Cassettes might have anything from 7 to 13 sprockets, depending on their intended use and manufacturer. The latest flagship road bike groupsets and mountain bike groupsets from Shimano and SRAM feature 12-speed cassettes. Campagnolo also sticks to 12-speed cassettes on the road but its Ekar gravel groupset is 13-speed, as is Ekar GT.
The cassette fits onto the freehub of the wheel. The inside of a cassette has notches that align with splines on the freehub.
Manufacturers and brands have different spline and cassette designs. It’s always worth checking you are buying the correct cassette for your freehub, or the right freehub for your cassette, when buying a new wheel. A full explainer on freehubs, how they work and their compatibility can be found in our guide to freehubs.
Chain
The chain is the component in your drivetrain that is subject to the most abuse, as it passes through all of the aforementioned components.
The chain is made up of a series of links, with most chains having alternating wide and narrow links in a pattern that repeats for the length of the chain.
Chains also have ‘speeds’ and you should use the correct chain for the number of speeds your groupset has. It’s also worth checking if a new chain is compatible with your specific groupset.
Chains wear through use. They stretch in length and side-to-side movement between links increases. They will often be the first part of the drivetrain that you need to replace.
If they are not replaced in time, chains can wear out the cassette and chainrings. These components are more expensive to replace than chains, so it’s worth keeping an eye on how worn your chain is and replacing it if need be.
We’ve got a detailed explainer on how to replace your chain.
Electric bike drivetrains
Electric bike drivetrains can sometimes differ from conventional, geared drivetrains on non-assisted bikes depending on the type of electric motor they use.
If a hub-based motor is used, electric bikes will almost always have a conventional, geared drivetrain.
If a bottom-bracket based motor is utilised, often found on the best electric bikes, then front derailleurs are often not compatible. The system will, therefore, use a 1x drivetrain. There are some exceptions, though.
Singlespeed and fixed-gear drivetrains
Singlespeed and fixie bikes have simpler drivetrains than other bikes without derailleurs, a cassette and shifters.
They typically consist of a wider chain, chainring and sprocket. They are more efficient because the chain doesn’t have to go through any derailleurs, which puts it at an angle and accelerates wear.
You’ll need to pick your preferred chainring and sprocket size wisely, based on the terrain you are riding.
Some singlespeed bikes feature freehubs, which allow you to coast, whereas others do not and you’ll have to keep pedalling no matter the gradient.
Hub gears
Hub gears are another popular drivetrain option and are often found on commuter bikes.

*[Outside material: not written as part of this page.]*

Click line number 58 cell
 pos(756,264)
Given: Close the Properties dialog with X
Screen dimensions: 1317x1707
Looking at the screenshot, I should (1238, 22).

Rather than having derailleurs, the gears are incorporated into the hub of the rear wheel, resulting in less maintenance. However, they are heavier and maintenance is more difficult than derailleur gears.
Belt-drive systems
Some bikes use a belt drive instead of a chain. These are particularly popular with commuters because they tend to be cleaner than chains and consequently diminish the risk of getting clothes dirty. They are also increasingly found on electric bikes.
Belt-drive systems forgo a cassette and chainrings. They require less maintenance because they're not made of metal and thus do not need degreasing or lubrication.
Typically, these systems are quieter-running and more durable than other drivetrains, but they are less efficient, usually more expensive and spares can be more difficult to find.